Removing yourself from them, just like removing yourself from working the earth during the Shmita year, the Land’s Sabbath, does not leave a vacuum of non-presence, caused by inaction, just as removing yourself from doing labor on the Sabbath does not leave a vacuum.  It leaves a cleared space, which is then filled with sanctity, in the merit of having fulfilled God’s commandment to withdraw.

The sanctity that is the unique power of the Sabbath and the Shmita are added to your reality through the reality of time (Sabbath) and through the reality of space (Shmita).

This added sanctity forms and unites the components of time and space that are the basis of tangible reality, making of them an entirely new existential reality: Godly reality.

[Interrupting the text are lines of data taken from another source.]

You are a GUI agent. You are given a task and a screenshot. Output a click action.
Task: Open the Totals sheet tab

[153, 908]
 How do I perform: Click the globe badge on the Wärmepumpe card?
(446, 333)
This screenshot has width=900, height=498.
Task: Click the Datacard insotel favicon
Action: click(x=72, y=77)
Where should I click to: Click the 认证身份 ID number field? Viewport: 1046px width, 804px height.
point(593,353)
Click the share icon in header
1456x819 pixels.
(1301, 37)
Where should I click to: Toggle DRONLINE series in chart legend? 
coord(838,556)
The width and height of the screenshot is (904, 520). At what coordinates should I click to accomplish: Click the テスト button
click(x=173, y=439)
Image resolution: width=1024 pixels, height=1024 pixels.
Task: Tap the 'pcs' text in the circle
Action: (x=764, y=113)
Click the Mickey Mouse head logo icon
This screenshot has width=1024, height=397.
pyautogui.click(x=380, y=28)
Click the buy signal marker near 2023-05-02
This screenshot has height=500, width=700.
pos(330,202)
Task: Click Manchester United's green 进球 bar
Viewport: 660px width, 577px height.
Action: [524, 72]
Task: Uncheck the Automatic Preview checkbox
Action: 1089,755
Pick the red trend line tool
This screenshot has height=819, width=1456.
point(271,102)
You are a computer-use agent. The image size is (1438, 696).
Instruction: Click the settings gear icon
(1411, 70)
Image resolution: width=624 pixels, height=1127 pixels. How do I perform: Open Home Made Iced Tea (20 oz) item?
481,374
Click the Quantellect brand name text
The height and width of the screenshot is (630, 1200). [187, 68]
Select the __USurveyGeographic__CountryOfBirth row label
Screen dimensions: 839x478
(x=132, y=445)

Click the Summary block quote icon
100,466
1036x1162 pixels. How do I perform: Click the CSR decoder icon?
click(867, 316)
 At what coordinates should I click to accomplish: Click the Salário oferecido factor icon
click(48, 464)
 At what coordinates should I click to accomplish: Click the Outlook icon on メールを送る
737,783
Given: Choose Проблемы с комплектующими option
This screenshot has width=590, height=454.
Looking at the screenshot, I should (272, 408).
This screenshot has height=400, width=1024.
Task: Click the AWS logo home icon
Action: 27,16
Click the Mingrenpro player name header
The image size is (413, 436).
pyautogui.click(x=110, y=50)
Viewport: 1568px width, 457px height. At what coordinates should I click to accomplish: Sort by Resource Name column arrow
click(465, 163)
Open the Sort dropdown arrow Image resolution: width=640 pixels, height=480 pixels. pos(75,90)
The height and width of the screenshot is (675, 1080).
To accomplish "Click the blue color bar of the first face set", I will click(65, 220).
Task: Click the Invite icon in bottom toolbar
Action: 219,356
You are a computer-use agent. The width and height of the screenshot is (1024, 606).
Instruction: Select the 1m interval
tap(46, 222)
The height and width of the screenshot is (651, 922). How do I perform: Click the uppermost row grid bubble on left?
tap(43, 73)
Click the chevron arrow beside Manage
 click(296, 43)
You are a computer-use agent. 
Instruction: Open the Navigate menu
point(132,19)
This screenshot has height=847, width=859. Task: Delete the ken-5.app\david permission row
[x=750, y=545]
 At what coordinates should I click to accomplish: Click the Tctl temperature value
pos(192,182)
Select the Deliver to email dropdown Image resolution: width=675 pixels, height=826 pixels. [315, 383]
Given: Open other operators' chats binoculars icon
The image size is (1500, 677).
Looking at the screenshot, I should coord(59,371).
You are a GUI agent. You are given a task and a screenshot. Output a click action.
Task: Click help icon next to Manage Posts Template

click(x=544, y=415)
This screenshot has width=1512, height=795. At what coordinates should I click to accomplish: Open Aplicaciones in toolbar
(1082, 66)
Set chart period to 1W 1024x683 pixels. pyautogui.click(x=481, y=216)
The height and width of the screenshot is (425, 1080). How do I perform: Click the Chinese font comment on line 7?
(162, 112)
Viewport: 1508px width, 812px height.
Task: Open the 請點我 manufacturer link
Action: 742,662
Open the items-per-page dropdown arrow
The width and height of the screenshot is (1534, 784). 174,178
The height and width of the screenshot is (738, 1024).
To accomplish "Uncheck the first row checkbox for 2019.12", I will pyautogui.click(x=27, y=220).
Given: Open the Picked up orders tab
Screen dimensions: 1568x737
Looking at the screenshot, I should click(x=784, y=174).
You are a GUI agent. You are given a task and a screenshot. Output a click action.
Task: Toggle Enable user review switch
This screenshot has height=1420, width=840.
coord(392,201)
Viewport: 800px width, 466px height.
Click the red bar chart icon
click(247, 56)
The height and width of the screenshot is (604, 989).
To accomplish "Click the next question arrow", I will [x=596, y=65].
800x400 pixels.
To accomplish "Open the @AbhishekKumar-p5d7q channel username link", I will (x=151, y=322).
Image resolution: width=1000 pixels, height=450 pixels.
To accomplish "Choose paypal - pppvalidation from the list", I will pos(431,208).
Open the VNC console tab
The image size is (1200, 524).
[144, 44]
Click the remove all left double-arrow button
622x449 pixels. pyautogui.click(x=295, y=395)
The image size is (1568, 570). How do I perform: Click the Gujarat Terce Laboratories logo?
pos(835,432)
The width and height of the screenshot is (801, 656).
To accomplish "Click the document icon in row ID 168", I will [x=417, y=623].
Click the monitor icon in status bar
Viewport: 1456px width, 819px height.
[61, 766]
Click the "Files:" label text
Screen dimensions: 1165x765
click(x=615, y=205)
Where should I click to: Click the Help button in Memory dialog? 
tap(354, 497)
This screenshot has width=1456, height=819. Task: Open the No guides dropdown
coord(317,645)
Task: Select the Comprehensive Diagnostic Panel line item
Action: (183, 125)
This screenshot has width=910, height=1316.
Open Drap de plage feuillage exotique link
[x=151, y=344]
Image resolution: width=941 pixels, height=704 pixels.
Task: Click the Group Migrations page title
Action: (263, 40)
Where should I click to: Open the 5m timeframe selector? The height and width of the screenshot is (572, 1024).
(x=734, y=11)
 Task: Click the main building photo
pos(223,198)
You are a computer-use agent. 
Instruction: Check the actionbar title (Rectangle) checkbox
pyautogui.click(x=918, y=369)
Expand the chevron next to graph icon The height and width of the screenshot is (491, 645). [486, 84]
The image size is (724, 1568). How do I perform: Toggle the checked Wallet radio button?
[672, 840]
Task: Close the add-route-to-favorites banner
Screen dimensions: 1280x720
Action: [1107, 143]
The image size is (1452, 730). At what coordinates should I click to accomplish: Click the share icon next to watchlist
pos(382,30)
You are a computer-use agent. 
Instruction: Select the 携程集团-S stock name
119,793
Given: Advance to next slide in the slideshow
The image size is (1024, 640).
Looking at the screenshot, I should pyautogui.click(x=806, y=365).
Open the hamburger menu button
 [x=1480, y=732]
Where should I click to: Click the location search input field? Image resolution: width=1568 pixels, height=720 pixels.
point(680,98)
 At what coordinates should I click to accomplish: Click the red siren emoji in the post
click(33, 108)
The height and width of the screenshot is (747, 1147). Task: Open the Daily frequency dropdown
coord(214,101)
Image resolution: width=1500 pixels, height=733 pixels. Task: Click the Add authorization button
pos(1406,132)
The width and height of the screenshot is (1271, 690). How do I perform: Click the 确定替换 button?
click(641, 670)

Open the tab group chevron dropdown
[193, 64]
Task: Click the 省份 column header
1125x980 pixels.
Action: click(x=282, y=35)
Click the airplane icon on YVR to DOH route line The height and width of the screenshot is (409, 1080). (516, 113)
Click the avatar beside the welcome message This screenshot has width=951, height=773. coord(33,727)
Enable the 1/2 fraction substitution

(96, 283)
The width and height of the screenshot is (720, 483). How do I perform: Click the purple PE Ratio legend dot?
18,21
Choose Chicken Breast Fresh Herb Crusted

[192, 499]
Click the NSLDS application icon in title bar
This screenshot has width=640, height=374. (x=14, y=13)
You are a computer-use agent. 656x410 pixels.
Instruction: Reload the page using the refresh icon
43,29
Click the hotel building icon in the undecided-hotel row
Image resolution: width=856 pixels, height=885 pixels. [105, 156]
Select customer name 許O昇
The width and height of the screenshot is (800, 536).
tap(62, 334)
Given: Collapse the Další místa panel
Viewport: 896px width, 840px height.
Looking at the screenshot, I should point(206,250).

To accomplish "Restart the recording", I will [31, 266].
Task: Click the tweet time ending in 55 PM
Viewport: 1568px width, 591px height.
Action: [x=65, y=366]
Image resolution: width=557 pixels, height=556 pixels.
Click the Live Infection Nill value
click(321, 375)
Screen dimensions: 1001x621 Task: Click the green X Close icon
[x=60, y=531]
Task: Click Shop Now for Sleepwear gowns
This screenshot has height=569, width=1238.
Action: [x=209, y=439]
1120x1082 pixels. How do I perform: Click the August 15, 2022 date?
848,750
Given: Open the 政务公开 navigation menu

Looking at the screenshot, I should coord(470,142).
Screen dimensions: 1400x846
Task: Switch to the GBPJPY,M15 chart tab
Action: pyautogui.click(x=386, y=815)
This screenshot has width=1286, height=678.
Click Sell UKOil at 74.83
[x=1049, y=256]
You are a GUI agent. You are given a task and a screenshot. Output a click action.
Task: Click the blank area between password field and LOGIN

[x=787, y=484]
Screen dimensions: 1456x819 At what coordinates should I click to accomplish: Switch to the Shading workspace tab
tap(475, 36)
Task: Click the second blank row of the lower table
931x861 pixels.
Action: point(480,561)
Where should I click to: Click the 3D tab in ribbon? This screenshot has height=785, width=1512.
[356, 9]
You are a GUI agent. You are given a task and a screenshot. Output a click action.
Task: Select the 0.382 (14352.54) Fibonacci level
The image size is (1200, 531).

The breaking of the Tablets, described in this parasha with  detailed emphasis upon each of its various stages, is explained by Moses as a response to the Gnostic peril, exemplified by the sin of the Golden Calf, which had become a spiritual (not Godly) reality unto itself. “A calf mask,” it had the effect of concealing and separating the Godly source from the Calf believers.

Even the Tablets themselves aroused Moses' concern: Though they were the ultimate accessory of sanctity, they could become an object of idolatry.  The people could attribute autonomous, independent sanctity to the Tablets, which would then represent a hazard for God’s servant, barring him from his Godly source – deterring rather than connecting.

“Therefore Levi has no portion or estate among his brothers.  God is his estate.”  The tribe of Levi must cast off every means of independent sanctity, and focus directly on the Godly source, by concentrating exclusively on carrying out the commandment exactly as it is worded and transmitted, “as God has commanded,” removing every tendency to spiritual expression that is not directly bound to the mitzvah.

This lends new meaning to Moses' superb advice:  “Now, Israel, what is God your Lord asking of you, except just to fear… to walk in His ways.”  The intention here is not to reduce the magnitude of this challenge through the term “except just…” as if it were a small matter.  “Just to fear” is meant to express a sense of exclusiveness, a sense of direct attachment to the Creator.  Whoever adds other elements to it, falls into the trap of  “whoever adds, detracts,” and sins in counterfeiting the Godly truth.

Love, too (as opposed to fear) is here illuminated with a new perspective.  Fear of God distances one from ugliness and from anything resembling ugliness – from tendencies to spirituality that sever one from one’s Godly source.  Fear of God brings the withdrawing that does not create a vacuum but that is instead filled by love, by the nearness of dvaikut, of connectedness.  The God-fearing person is privileged to attain a new condition, in which he no longer requires the reality that bonds existential-material reality with Godly reality – which can be a rather fragile and vulnerable bond as we have seen.  Instead he becomes one reality together with his Creator, through the work of Torah and mitzvah.